Here, then, in a very compressed form, is a picture of the background and circumstances surrounding Fourth Church’s founding. One of the things which stands out most clearly in this brief narrative is the remarkable degree to which the churches in our area have similar, intertwined, and overlapping histories. Moreover, in this very cursory glimpse into the life and times of the Presbyterian congregations here in the Washington, D.C., area during the early nineteenth century, what is abundantly on display is a strong note of discord – three church splits in a span of nine years, and all about the same issue (the desire by some for “revivalist” preaching), and with the same characters showing up in different settings. We see that the “revivalist” preaching of Daniel Baker and Joshua Danforth excited great fervor and great devotion among some. But we also see that this devotion, when it did not get its way, was willing to split over the issue.


The Nature of Revival

Whenever an individual is converted from a condition of blind bondage to sin and death to one of faithful reliance upon Jesus Christ unto eternal life, that is the work of God alone, and it is a powerful testimony to his goodness and graciousness and power. Thankfully, these conversions, these awakenings, are going on all the time. God regularly uses the ordinary means which he himself has established – the ministry of the Word, the administration of the sacraments, and prayer – to bring about these individual quickenings. But every so often conversions will occur in great clusters and concentrations, as the Spirit seems to move with a sudden intensity across a given population. And it is this phenomenon – the movement of the God’s Spirit through a locality or region which results in, among other things, an enormous increase in the number of conversions – to which we give the name revival. As Horatius Bonar wrote on this subject:

Strictly speaking, [revival] is the restoration of life that has been lost, and in this sense it applies only to the Church of God. But used in the more common acceptation, it is the turning of multitudes to God. As conversion is the turning of a soul to God, so a revival is a repetition of this same spiritual process in the case of thousands. It is conversion upon a large scale. It is what occurred under the apostles at Pentecost, when three thousand were converted under one sermon. [5]

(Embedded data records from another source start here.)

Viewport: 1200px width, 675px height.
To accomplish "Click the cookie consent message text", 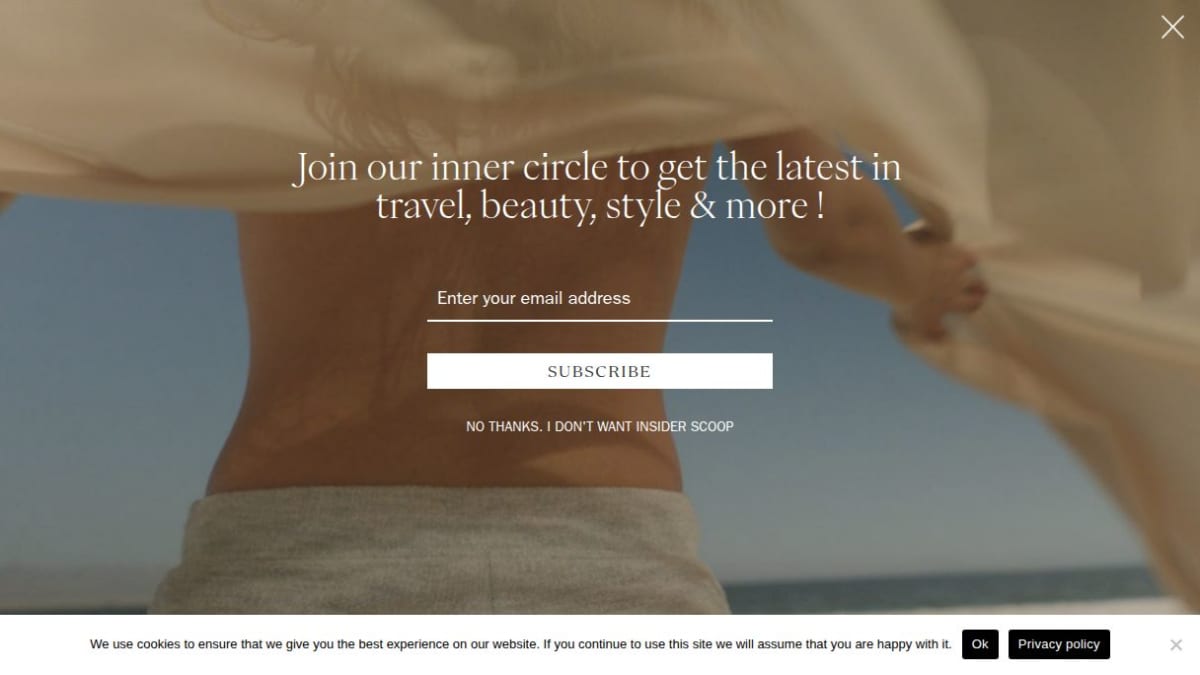I will click(520, 644).
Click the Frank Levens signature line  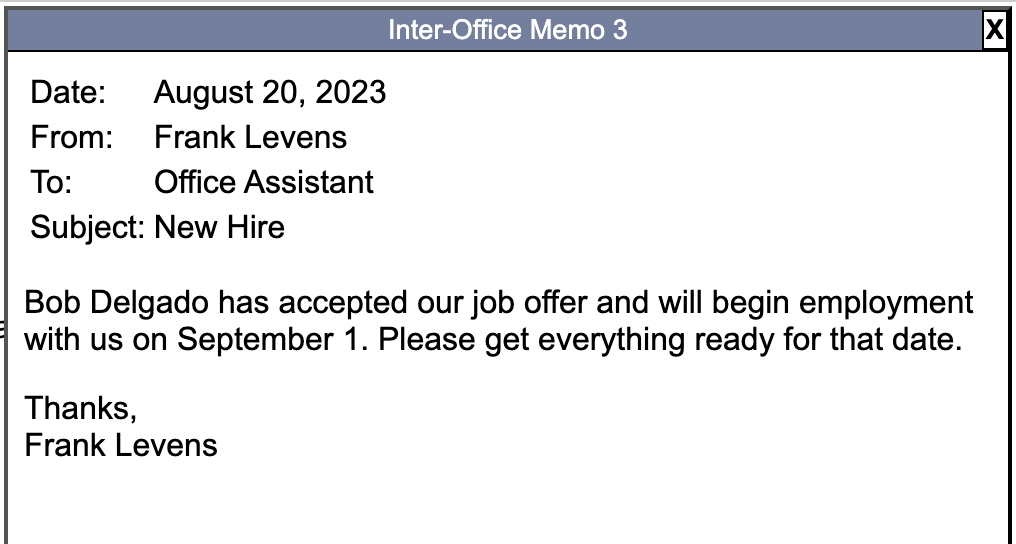click(121, 446)
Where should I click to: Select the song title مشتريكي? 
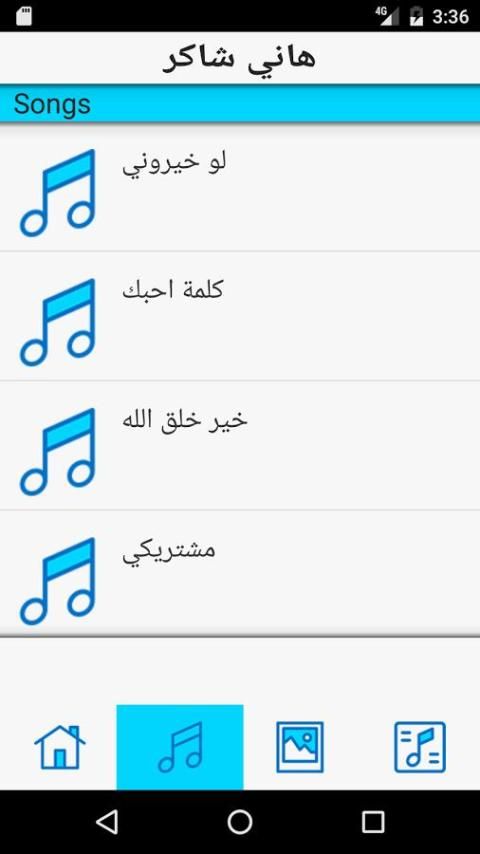[x=169, y=551]

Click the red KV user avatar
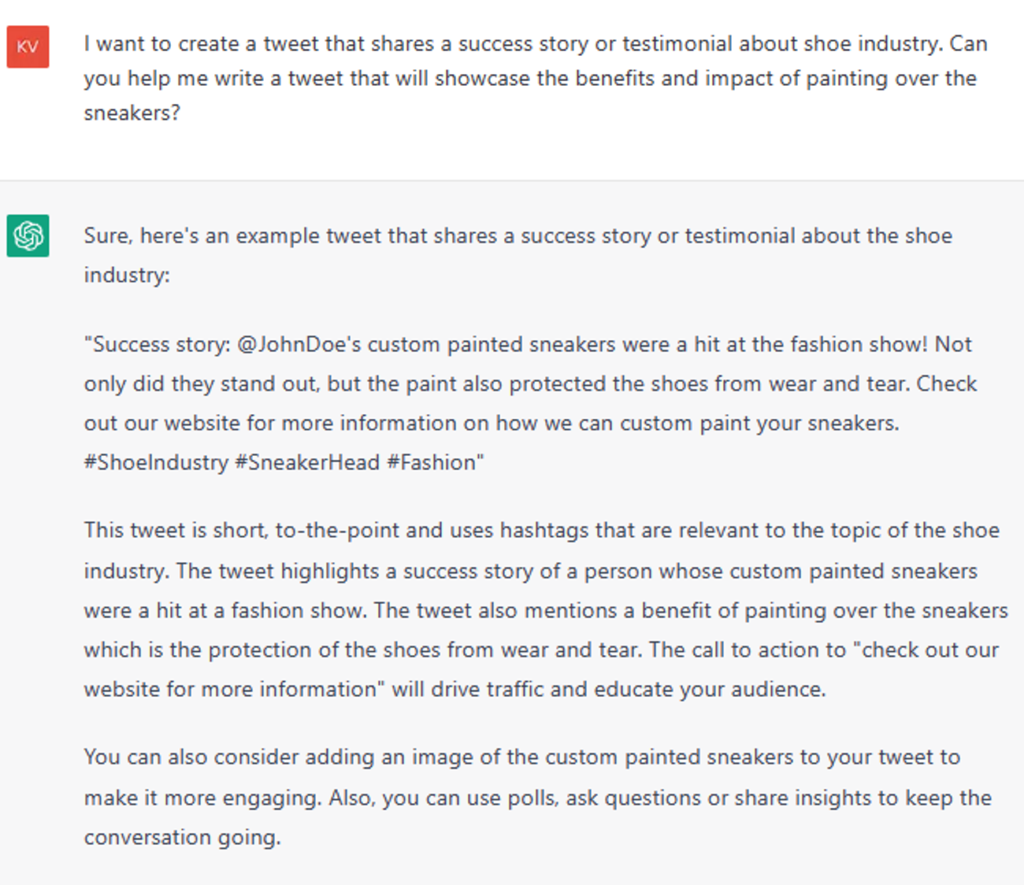click(27, 47)
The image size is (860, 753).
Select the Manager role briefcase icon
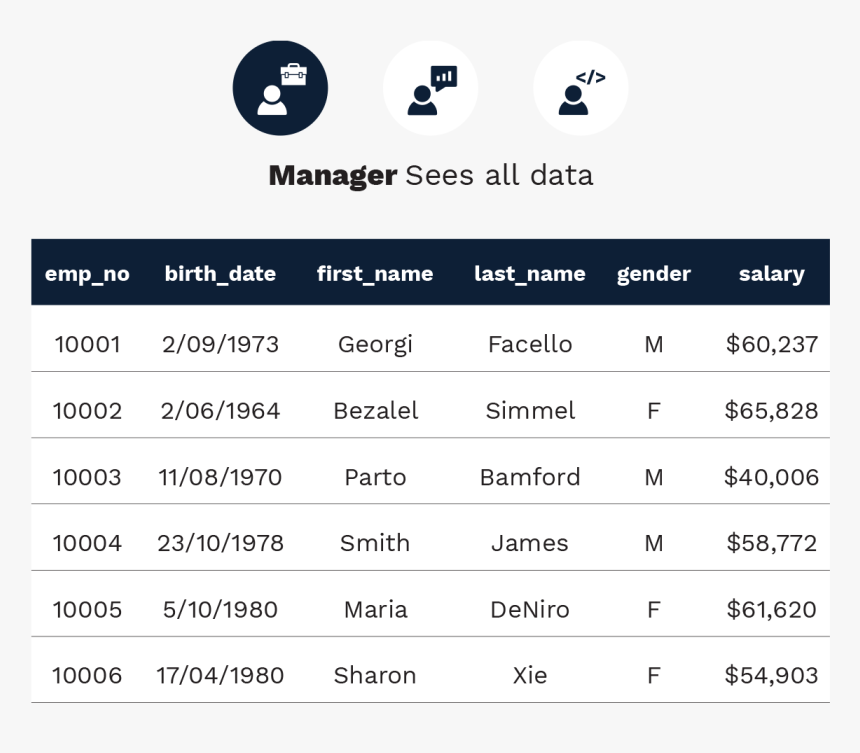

That said, revivals have periodically swept through the American religious landscape like great storms, jolting whole localities out of their usual patterns of religious exercises. Marked by a dramatic intensification of religious conviction and commitment which breaches and blurs the barriers between the church and the greater community, these revivals are characterized above all else by two things: first, by an urgent insistence that one’s religious convictions must be experienced, and second, by an equally urgent insistence that these religious convictions must be evangelized. Accordingly, in the context of a revival, many who for years may have been active members of their churches will, as for the first time, experience the reality and joy of God’s grace – a grace which they may have long confessed, but which until now may never have actually felt. Or again, many who in the past may never have manifested any particular interest or concern with religion will now suddenly be filled with passion for Christ and his gospel. As we will see, then, this demand for experiential religion, and for evangelization toward that end, was (and ever is) the vital core of the revivalist impulse.

When, therefore, Daniel Baker and Joshua Danforth are described as “revivalist” preachers, what is meant is that in their preaching they place highest priority on calling their listeners to conversion. Or, put the other way around, they fervently believe that the gospel of grace is to be evangelized, in order that it might be experienced. And when these two facts are combined and applied with special intensity – when intense, fervent evangelism is met by intense, fervent religious experience (in the form of conversion and renewal) – then what we are witnessing are the manifestations of a revival.


Religion Understood vs. Religion Undergone

In the popular conception (if indeed “popular” is the right word, given the relative obscurity of our subject matter!) the Great Awakening which swept through the American colonies during the middle years of the eighteenth century was basically a good thing – an example of what might be called “revival done right”; while the Second Great Awakening, which worked its way through the young American nation through the early and middle years of the nineteenth century, was basically a bad thing – “revival gone wrong,” if you will. In large measure this is on account of the fact that, whereas Jonathan Edwards and George Whitefield, with their solidly Reformed credentials, were among the chief advocates of the earlier revival; Charles Finney, a lapsed Presbyterian and theologically Arminian proponent of method-based revivalism, was the leading force of the later movement.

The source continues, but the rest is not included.